▸ **Exercise goal**
Please rewrite all of the rows below as a Markdown table with two columns, No. and Line. Number each non-blank line in order and leave blank lines out.

▸ **Supplied material**
-*-*-

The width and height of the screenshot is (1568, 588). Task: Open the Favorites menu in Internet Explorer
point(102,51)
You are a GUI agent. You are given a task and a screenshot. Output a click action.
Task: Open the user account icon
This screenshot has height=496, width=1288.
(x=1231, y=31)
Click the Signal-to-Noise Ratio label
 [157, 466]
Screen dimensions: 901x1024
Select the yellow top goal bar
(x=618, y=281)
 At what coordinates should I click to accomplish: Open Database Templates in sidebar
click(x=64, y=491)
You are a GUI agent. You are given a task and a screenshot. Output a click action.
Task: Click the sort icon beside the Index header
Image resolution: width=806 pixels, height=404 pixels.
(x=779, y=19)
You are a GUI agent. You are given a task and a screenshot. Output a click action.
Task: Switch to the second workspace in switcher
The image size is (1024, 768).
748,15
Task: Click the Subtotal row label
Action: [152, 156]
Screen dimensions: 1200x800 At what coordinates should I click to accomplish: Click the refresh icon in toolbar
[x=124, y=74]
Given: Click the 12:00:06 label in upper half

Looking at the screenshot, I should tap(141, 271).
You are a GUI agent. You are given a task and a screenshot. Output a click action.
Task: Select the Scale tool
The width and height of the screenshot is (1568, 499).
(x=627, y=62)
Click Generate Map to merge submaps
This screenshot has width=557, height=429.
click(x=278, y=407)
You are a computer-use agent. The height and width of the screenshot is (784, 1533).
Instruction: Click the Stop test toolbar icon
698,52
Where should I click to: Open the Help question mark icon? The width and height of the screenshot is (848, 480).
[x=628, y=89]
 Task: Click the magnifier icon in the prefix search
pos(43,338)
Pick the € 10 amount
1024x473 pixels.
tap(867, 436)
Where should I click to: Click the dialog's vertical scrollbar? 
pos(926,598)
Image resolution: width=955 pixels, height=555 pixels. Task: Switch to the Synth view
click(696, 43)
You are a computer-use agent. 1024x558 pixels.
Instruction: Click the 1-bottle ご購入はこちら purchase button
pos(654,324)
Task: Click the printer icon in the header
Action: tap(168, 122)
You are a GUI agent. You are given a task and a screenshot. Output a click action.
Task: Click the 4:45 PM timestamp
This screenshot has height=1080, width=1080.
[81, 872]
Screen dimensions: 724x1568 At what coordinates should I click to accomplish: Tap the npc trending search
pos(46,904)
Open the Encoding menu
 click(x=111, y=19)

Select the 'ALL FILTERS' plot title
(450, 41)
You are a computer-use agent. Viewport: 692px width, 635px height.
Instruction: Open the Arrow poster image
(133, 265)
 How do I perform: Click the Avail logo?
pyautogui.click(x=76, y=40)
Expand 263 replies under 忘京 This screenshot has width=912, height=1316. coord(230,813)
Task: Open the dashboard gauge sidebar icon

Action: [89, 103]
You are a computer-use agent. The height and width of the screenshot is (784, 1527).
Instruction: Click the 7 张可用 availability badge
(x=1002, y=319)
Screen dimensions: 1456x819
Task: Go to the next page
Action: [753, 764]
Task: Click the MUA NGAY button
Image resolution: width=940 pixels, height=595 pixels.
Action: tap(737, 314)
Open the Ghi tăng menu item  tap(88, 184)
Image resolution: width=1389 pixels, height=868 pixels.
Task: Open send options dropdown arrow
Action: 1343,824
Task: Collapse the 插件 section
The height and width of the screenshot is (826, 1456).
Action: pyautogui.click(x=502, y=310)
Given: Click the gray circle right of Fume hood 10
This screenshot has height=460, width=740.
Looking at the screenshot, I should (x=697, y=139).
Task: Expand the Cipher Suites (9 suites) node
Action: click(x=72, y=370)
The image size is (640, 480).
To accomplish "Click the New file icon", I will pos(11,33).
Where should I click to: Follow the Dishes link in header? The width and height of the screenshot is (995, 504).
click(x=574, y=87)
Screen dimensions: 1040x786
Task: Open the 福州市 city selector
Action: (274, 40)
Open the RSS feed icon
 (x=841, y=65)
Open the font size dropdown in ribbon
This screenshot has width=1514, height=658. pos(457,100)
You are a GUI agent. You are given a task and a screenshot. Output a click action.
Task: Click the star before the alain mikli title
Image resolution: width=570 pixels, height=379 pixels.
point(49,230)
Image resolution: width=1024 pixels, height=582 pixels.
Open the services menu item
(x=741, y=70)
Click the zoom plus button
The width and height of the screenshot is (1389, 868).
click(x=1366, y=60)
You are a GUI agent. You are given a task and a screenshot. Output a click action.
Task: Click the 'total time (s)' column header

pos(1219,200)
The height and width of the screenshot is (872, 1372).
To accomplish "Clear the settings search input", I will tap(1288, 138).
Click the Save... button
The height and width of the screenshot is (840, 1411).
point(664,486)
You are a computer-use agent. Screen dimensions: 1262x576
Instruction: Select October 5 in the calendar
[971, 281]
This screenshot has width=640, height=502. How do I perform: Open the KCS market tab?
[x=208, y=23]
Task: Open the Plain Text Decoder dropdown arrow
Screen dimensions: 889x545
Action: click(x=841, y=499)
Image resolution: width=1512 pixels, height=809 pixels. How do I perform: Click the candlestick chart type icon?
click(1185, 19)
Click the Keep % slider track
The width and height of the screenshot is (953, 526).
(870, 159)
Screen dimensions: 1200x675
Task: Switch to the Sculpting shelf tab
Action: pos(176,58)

-*-*-

▸ **Problem solution**
| No. | Line |
|---|---|
| 1 | The width and height of the screenshot is (1568, 588). Task: Open the Favorites menu in Internet Explorer |
| 2 | point(102,51) |
| 3 | You are a GUI agent. You are given a task and a screenshot. Output a click action. |
| 4 | Task: Open the user account icon |
| 5 | This screenshot has height=496, width=1288. |
| 6 | (x=1231, y=31) |
| 7 | Click the Signal-to-Noise Ratio label |
| 8 |  [157, 466] |
| 9 | Screen dimensions: 901x1024 |
| 10 | Select the yellow top goal bar |
| 11 | (x=618, y=281) |
| 12 |  At what coordinates should I click to accomplish: Open Database Templates in sidebar |
| 13 | click(x=64, y=491) |
| 14 | You are a GUI agent. You are given a task and a screenshot. Output a click action. |
| 15 | Task: Click the sort icon beside the Index header |
| 16 | Image resolution: width=806 pixels, height=404 pixels. |
| 17 | (x=779, y=19) |
| 18 | You are a GUI agent. You are given a task and a screenshot. Output a click action. |
| 19 | Task: Switch to the second workspace in switcher |
| 20 | The image size is (1024, 768). |
| 21 | 748,15 |
| 22 | Task: Click the Subtotal row label |
| 23 | Action: [152, 156] |
| 24 | Screen dimensions: 1200x800 At what coordinates should I click to accomplish: Click the refresh icon in toolbar |
| 25 | [x=124, y=74] |
| 26 | Given: Click the 12:00:06 label in upper half |
| 27 | Looking at the screenshot, I should tap(141, 271). |
| 28 | You are a GUI agent. You are given a task and a screenshot. Output a click action. |
| 29 | Task: Select the Scale tool |
| 30 | The width and height of the screenshot is (1568, 499). |
| 31 | (x=627, y=62) |
| 32 | Click Generate Map to merge submaps |
| 33 | This screenshot has width=557, height=429. |
| 34 | click(x=278, y=407) |
| 35 | You are a computer-use agent. The height and width of the screenshot is (784, 1533). |
| 36 | Instruction: Click the Stop test toolbar icon |
| 37 | 698,52 |
| 38 | Where should I click to: Open the Help question mark icon? The width and height of the screenshot is (848, 480). |
| 39 | [x=628, y=89] |
| 40 |  Task: Click the magnifier icon in the prefix search |
| 41 | pos(43,338) |
| 42 | Pick the € 10 amount |
| 43 | 1024x473 pixels. |
| 44 | tap(867, 436) |
| 45 | Where should I click to: Click the dialog's vertical scrollbar?  |
| 46 | pos(926,598) |
| 47 | Image resolution: width=955 pixels, height=555 pixels. Task: Switch to the Synth view |
| 48 | click(696, 43) |
| 49 | You are a computer-use agent. 1024x558 pixels. |
| 50 | Instruction: Click the 1-bottle ご購入はこちら purchase button |
| 51 | pos(654,324) |
| 52 | Task: Click the printer icon in the header |
| 53 | Action: tap(168, 122) |
| 54 | You are a GUI agent. You are given a task and a screenshot. Output a click action. |
| 55 | Task: Click the 4:45 PM timestamp |
| 56 | This screenshot has height=1080, width=1080. |
| 57 | [81, 872] |
| 58 | Screen dimensions: 724x1568 At what coordinates should I click to accomplish: Tap the npc trending search |
| 59 | pos(46,904) |
| 60 | Open the Encoding menu |
| 61 |  click(x=111, y=19) |
| 62 | Select the 'ALL FILTERS' plot title |
| 63 | (450, 41) |
| 64 | You are a computer-use agent. Viewport: 692px width, 635px height. |
| 65 | Instruction: Open the Arrow poster image |
| 66 | (133, 265) |
| 67 |  How do I perform: Click the Avail logo? |
| 68 | pyautogui.click(x=76, y=40) |
| 69 | Expand 263 replies under 忘京 This screenshot has width=912, height=1316. coord(230,813) |
| 70 | Task: Open the dashboard gauge sidebar icon |
| 71 | Action: [89, 103] |
| 72 | You are a computer-use agent. The height and width of the screenshot is (784, 1527). |
| 73 | Instruction: Click the 7 张可用 availability badge |
| 74 | (x=1002, y=319) |
| 75 | Screen dimensions: 1456x819 |
| 76 | Task: Go to the next page |
| 77 | Action: [753, 764] |
| 78 | Task: Click the MUA NGAY button |
| 79 | Image resolution: width=940 pixels, height=595 pixels. |
| 80 | Action: tap(737, 314) |
| 81 | Open the Ghi tăng menu item  tap(88, 184) |
| 82 | Image resolution: width=1389 pixels, height=868 pixels. |
| 83 | Task: Open send options dropdown arrow |
| 84 | Action: 1343,824 |
| 85 | Task: Collapse the 插件 section |
| 86 | The height and width of the screenshot is (826, 1456). |
| 87 | Action: pyautogui.click(x=502, y=310) |
| 88 | Given: Click the gray circle right of Fume hood 10 |
| 89 | This screenshot has height=460, width=740. |
| 90 | Looking at the screenshot, I should (x=697, y=139). |
| 91 | Task: Expand the Cipher Suites (9 suites) node |
| 92 | Action: click(x=72, y=370) |
| 93 | The image size is (640, 480). |
| 94 | To accomplish "Click the New file icon", I will pos(11,33). |
| 95 | Where should I click to: Follow the Dishes link in header? The width and height of the screenshot is (995, 504). |
| 96 | click(x=574, y=87) |
| 97 | Screen dimensions: 1040x786 |
| 98 | Task: Open the 福州市 city selector |
| 99 | Action: (274, 40) |
| 100 | Open the RSS feed icon |
| 101 |  (x=841, y=65) |
| 102 | Open the font size dropdown in ribbon |
| 103 | This screenshot has width=1514, height=658. pos(457,100) |
| 104 | You are a GUI agent. You are given a task and a screenshot. Output a click action. |
| 105 | Task: Click the star before the alain mikli title |
| 106 | Image resolution: width=570 pixels, height=379 pixels. |
| 107 | point(49,230) |
| 108 | Image resolution: width=1024 pixels, height=582 pixels. |
| 109 | Open the services menu item |
| 110 | (x=741, y=70) |
| 111 | Click the zoom plus button |
| 112 | The width and height of the screenshot is (1389, 868). |
| 113 | click(x=1366, y=60) |
| 114 | You are a GUI agent. You are given a task and a screenshot. Output a click action. |
| 115 | Task: Click the 'total time (s)' column header |
| 116 | pos(1219,200) |
| 117 | The height and width of the screenshot is (872, 1372). |
| 118 | To accomplish "Clear the settings search input", I will tap(1288, 138). |
| 119 | Click the Save... button |
| 120 | The height and width of the screenshot is (840, 1411). |
| 121 | point(664,486) |
| 122 | You are a computer-use agent. Screen dimensions: 1262x576 |
| 123 | Instruction: Select October 5 in the calendar |
| 124 | [971, 281] |
| 125 | This screenshot has width=640, height=502. How do I perform: Open the KCS market tab? |
| 126 | [x=208, y=23] |
| 127 | Task: Open the Plain Text Decoder dropdown arrow |
| 128 | Screen dimensions: 889x545 |
| 129 | Action: click(x=841, y=499) |
| 130 | Image resolution: width=1512 pixels, height=809 pixels. How do I perform: Click the candlestick chart type icon? |
| 131 | click(1185, 19) |
| 132 | Click the Keep % slider track |
| 133 | The width and height of the screenshot is (953, 526). |
| 134 | (870, 159) |
| 135 | Screen dimensions: 1200x675 |
| 136 | Task: Switch to the Sculpting shelf tab |
| 137 | Action: pos(176,58) |